Assigned task – Repeat exactly, and only, the lines below starting at the line that contains "Instruction: Go to 加速设置 section" and ending at the line that contains "Screen dimensions: 1024x1024", inclusive of both.

Exercise inputs –
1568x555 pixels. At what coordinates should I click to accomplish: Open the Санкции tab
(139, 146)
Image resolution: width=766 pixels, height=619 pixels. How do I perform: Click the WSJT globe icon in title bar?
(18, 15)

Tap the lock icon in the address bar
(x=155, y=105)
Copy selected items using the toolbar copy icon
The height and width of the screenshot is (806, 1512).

--

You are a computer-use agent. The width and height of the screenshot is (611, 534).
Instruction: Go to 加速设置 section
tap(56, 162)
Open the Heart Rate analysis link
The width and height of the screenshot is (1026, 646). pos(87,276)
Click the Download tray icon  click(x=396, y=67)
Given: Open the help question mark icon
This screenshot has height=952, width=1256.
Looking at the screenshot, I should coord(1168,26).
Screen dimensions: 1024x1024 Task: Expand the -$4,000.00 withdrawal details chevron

The completed task –
Instruction: Go to 加速设置 section
tap(56, 162)
Open the Heart Rate analysis link
The width and height of the screenshot is (1026, 646). pos(87,276)
Click the Download tray icon  click(x=396, y=67)
Given: Open the help question mark icon
This screenshot has height=952, width=1256.
Looking at the screenshot, I should coord(1168,26).
Screen dimensions: 1024x1024 Task: Expand the -$4,000.00 withdrawal details chevron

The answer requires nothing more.